Give the data again exactly as written, skipping any pictures.

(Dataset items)
----

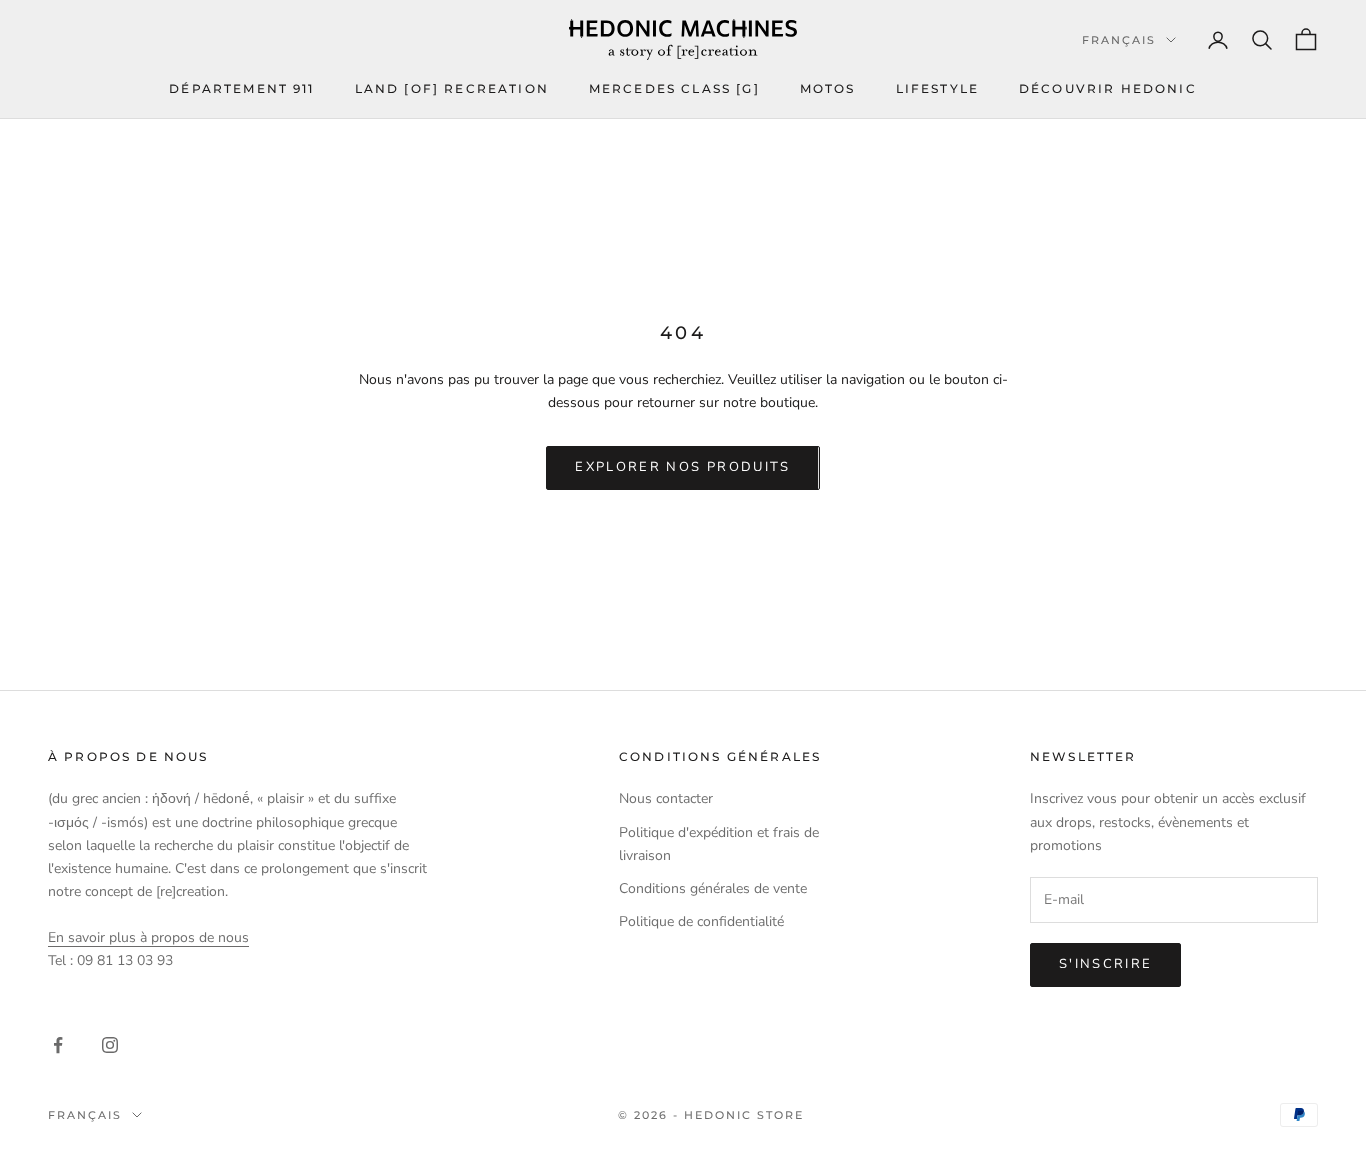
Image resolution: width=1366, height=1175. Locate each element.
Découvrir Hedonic (1108, 88)
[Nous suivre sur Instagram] (110, 1045)
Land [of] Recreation (452, 88)
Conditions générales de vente (713, 888)
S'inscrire (1105, 964)
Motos (828, 88)
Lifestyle (937, 88)
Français (1119, 40)
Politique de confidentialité (701, 921)
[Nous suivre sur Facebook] (58, 1045)
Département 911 (241, 88)
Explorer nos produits (682, 467)
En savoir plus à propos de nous (148, 937)
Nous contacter (666, 798)
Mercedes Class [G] (674, 88)
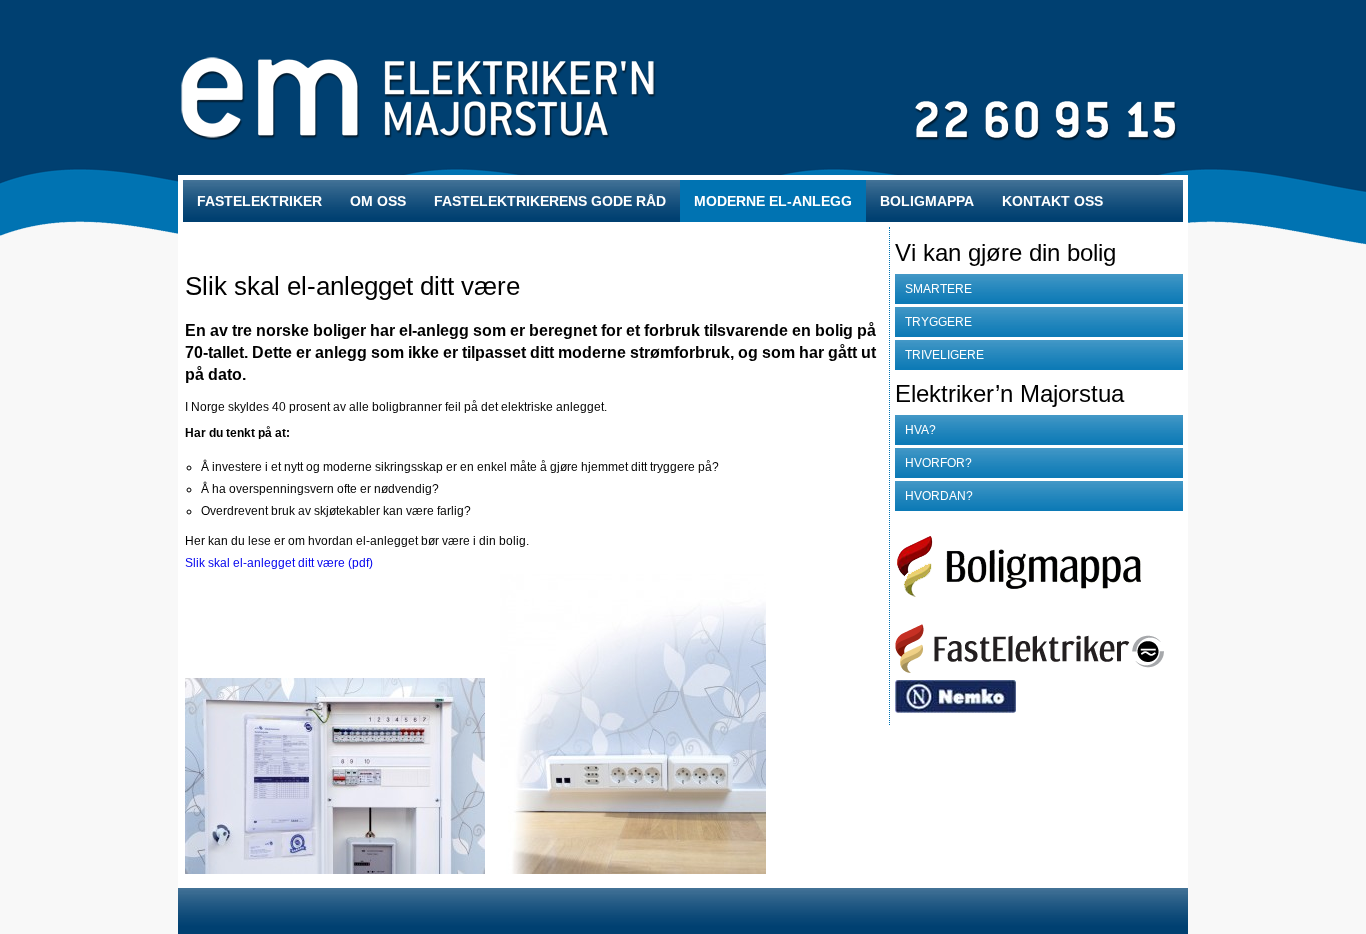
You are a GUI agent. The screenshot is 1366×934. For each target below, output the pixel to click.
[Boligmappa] (1037, 613)
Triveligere (944, 355)
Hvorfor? (938, 463)
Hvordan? (939, 496)
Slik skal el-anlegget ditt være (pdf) (279, 563)
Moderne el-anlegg (773, 201)
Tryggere (938, 322)
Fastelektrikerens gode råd (550, 201)
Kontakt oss (1052, 201)
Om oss (378, 201)
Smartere (938, 289)
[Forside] (1029, 669)
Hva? (920, 430)
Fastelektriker (259, 201)
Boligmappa (927, 201)
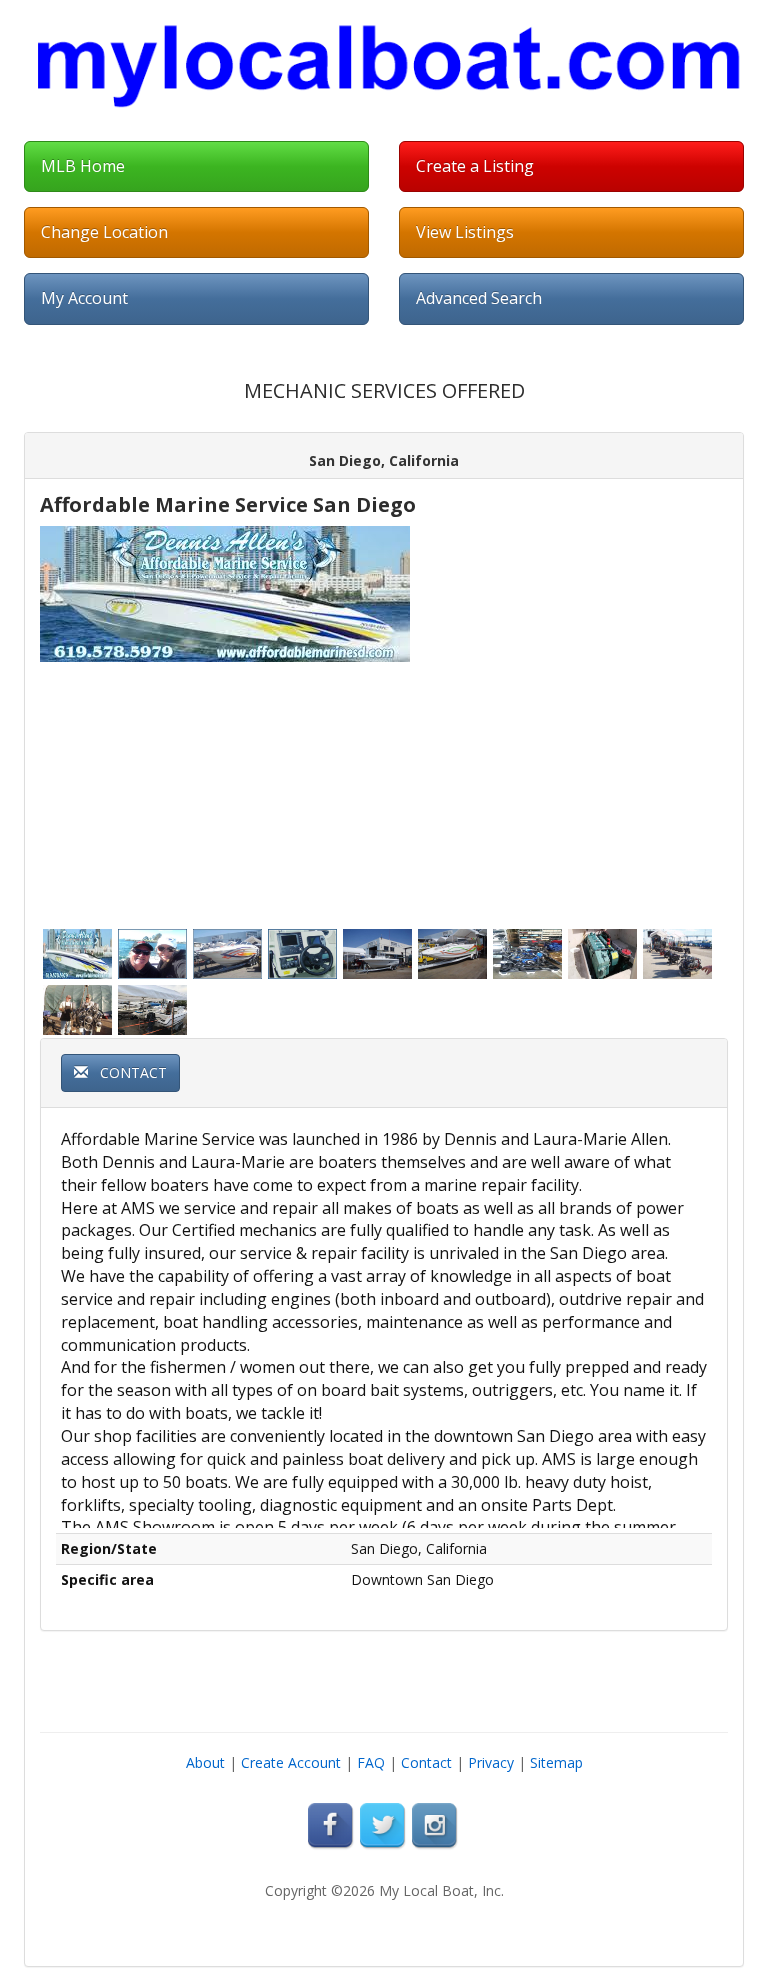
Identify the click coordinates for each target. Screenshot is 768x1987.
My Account (84, 298)
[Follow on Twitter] (384, 1825)
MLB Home (83, 166)
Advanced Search (479, 298)
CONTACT (127, 1072)
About (205, 1762)
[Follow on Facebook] (332, 1825)
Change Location (104, 232)
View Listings (465, 232)
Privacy (491, 1762)
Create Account (291, 1762)
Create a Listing (475, 166)
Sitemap (556, 1762)
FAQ (371, 1762)
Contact (426, 1762)
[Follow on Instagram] (436, 1825)
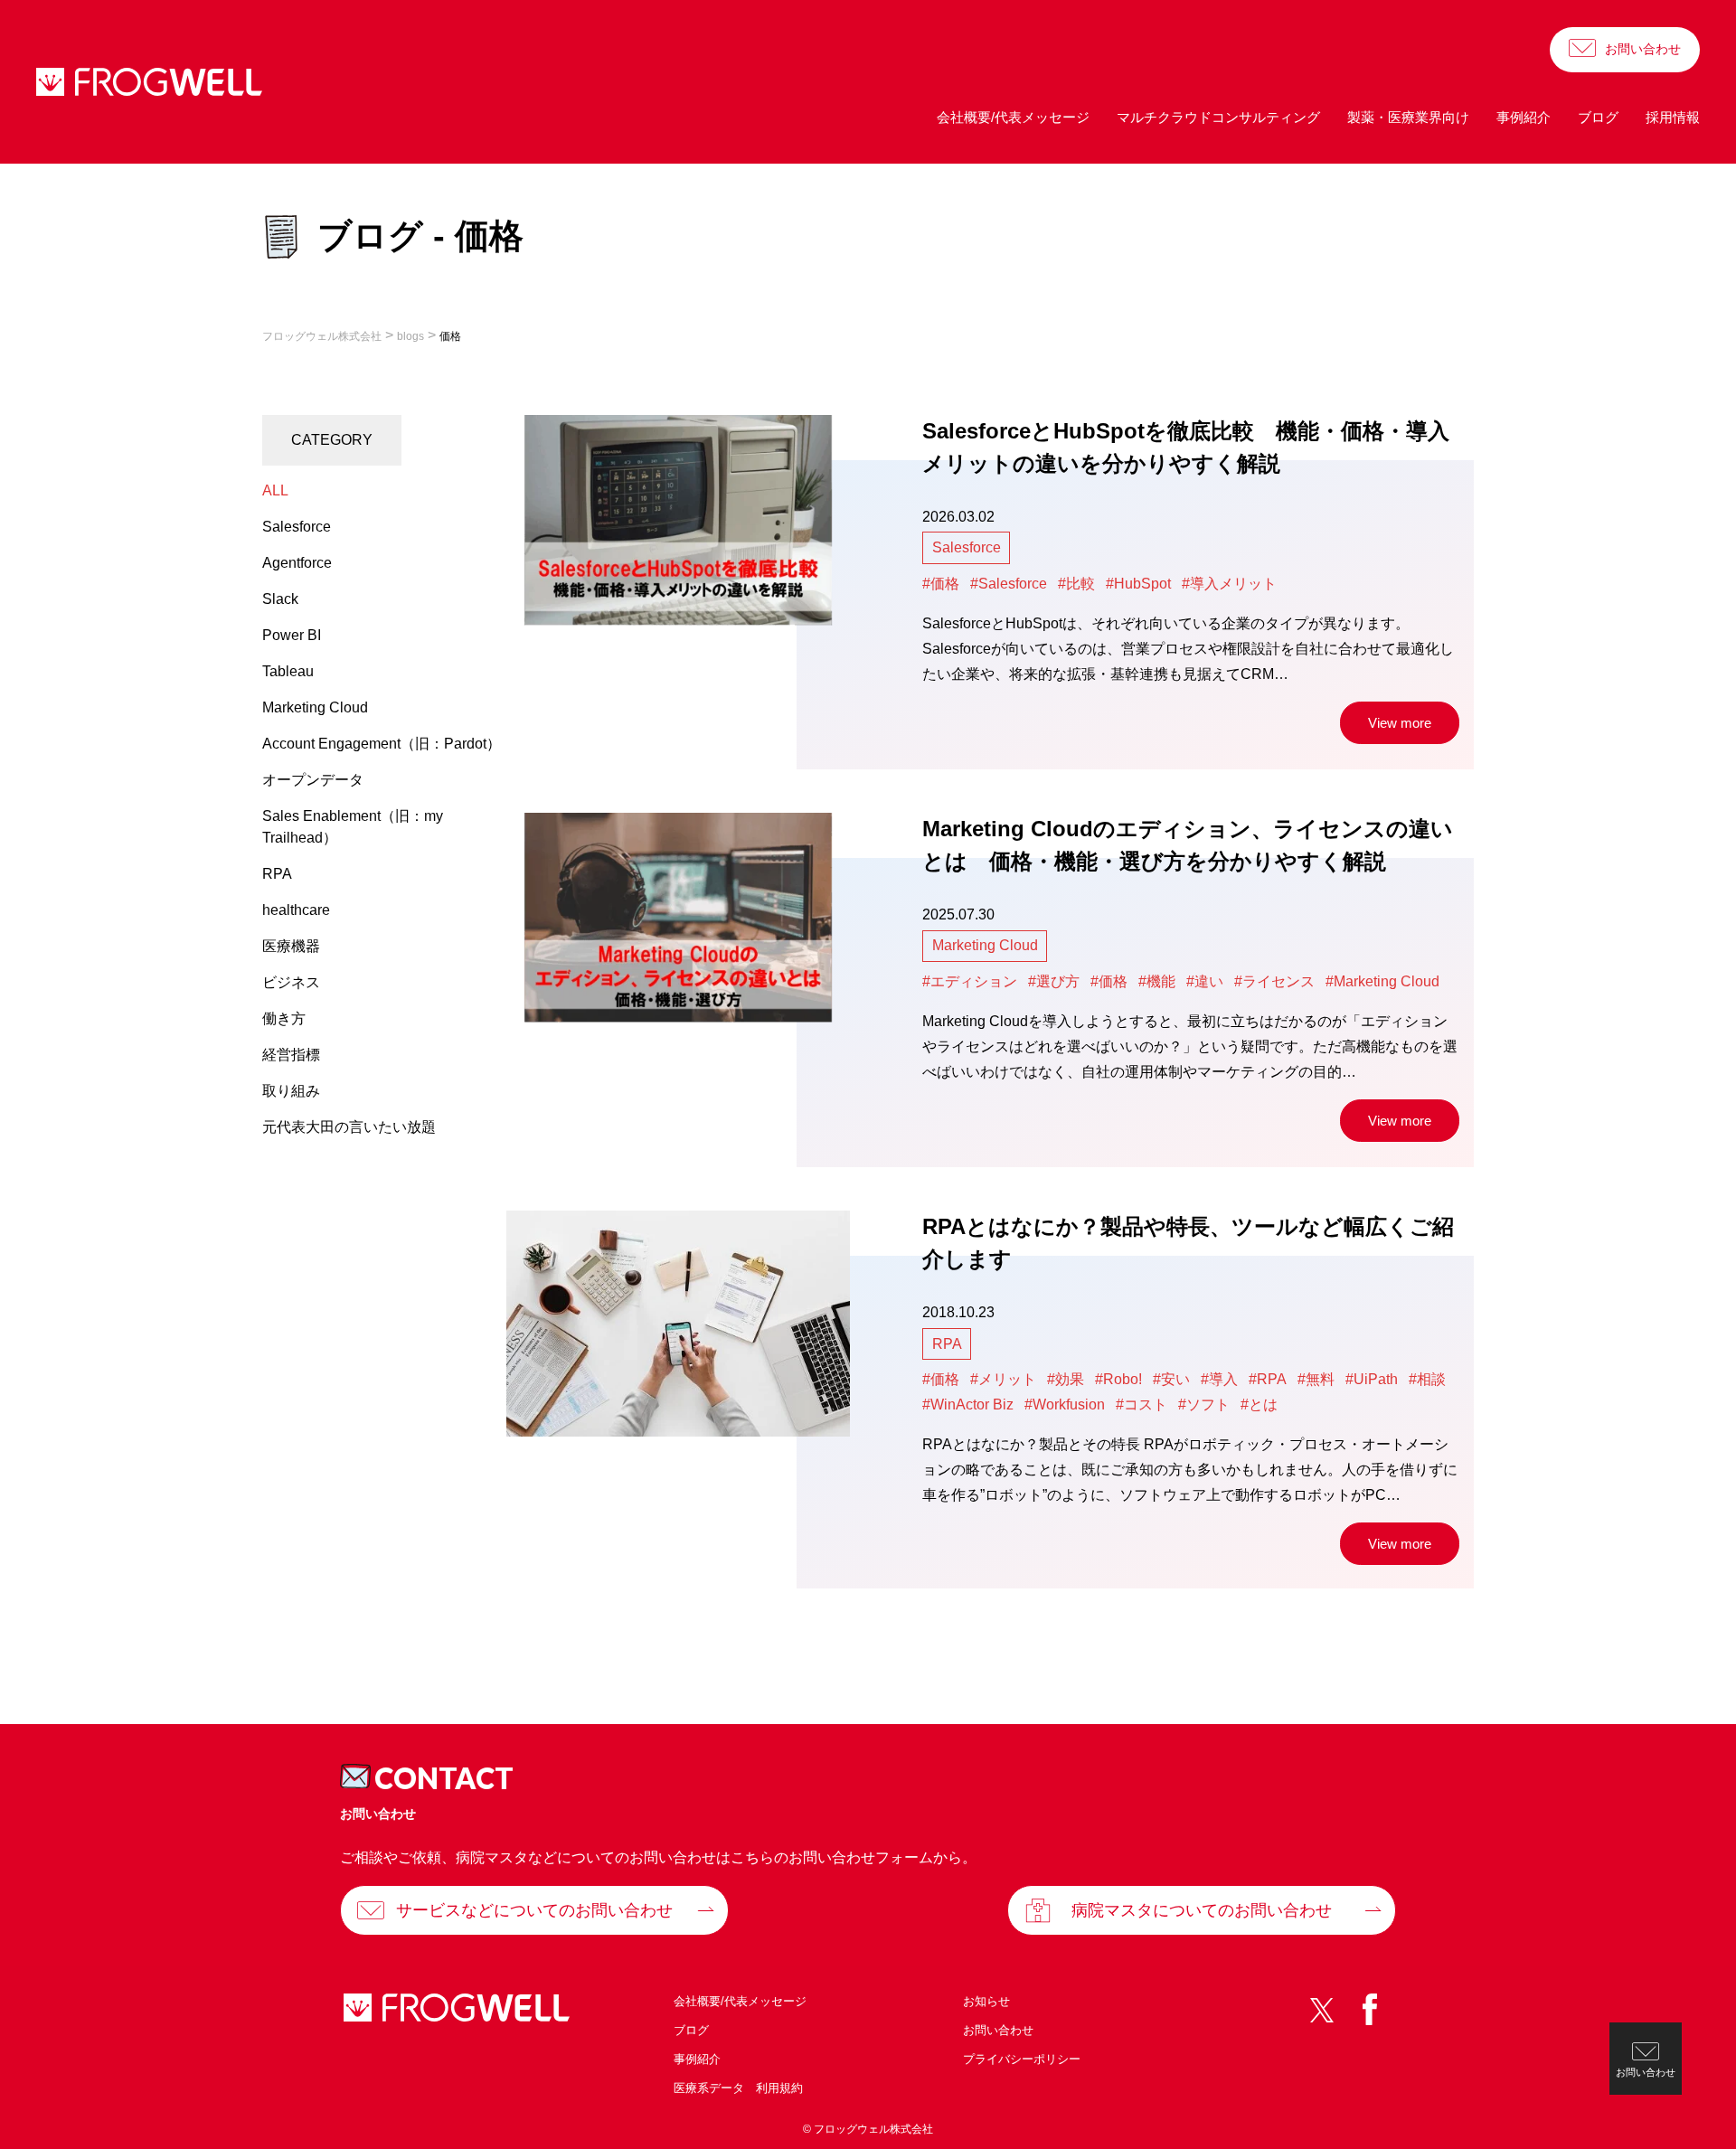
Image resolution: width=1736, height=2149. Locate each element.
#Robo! (1118, 1379)
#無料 (1316, 1379)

----

Your response:
Image resolution: width=1366, height=1175. Locate each element.
Découvrir Hedonic (1108, 88)
[Nous suivre sur Instagram] (110, 1045)
Land [of] Recreation (452, 88)
Conditions générales de vente (713, 888)
S'inscrire (1105, 964)
Motos (828, 88)
Lifestyle (937, 88)
Français (1119, 40)
Politique de confidentialité (701, 921)
[Nous suivre sur Facebook] (58, 1045)
Département 911 (241, 88)
Explorer nos produits (682, 467)
En savoir plus à propos de nous (148, 937)
Nous contacter (666, 798)
Mercedes Class [G] (674, 88)
You are a GUI agent. The screenshot is 1366×934. For each target below, output the pixel to click.
[Boligmappa] (1037, 613)
Triveligere (944, 355)
Hvorfor? (938, 463)
Hvordan? (939, 496)
Slik skal el-anlegget ditt være (pdf) (279, 563)
Moderne el-anlegg (773, 201)
Tryggere (938, 322)
Fastelektrikerens gode råd (550, 201)
Kontakt oss (1052, 201)
Om oss (378, 201)
Smartere (938, 289)
[Forside] (1029, 669)
Hva? (920, 430)
Fastelektriker (259, 201)
Boligmappa (927, 201)
Identify the click coordinates for each target. Screenshot is 768x1987.
My Account (84, 298)
[Follow on Twitter] (384, 1825)
MLB Home (83, 166)
Advanced Search (479, 298)
CONTACT (127, 1072)
About (205, 1762)
[Follow on Facebook] (332, 1825)
Change Location (104, 232)
View Listings (465, 232)
Privacy (491, 1762)
Create Account (291, 1762)
Create a Listing (475, 166)
Sitemap (556, 1762)
FAQ (371, 1762)
Contact (426, 1762)
[Follow on Instagram] (436, 1825)
Image resolution: width=1736, height=2149. Locate each element.
#Robo! (1118, 1379)
#無料 (1316, 1379)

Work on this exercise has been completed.